- Source records
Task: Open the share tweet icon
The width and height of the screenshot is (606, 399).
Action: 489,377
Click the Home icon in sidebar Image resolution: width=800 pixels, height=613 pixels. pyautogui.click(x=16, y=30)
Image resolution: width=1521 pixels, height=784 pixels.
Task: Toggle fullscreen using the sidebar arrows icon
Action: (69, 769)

- Assignment
Make an exact copy of the listing shown above.

- Output below
Task: Open the share tweet icon
The width and height of the screenshot is (606, 399).
Action: 489,377
Click the Home icon in sidebar Image resolution: width=800 pixels, height=613 pixels. pyautogui.click(x=16, y=30)
Image resolution: width=1521 pixels, height=784 pixels.
Task: Toggle fullscreen using the sidebar arrows icon
Action: (69, 769)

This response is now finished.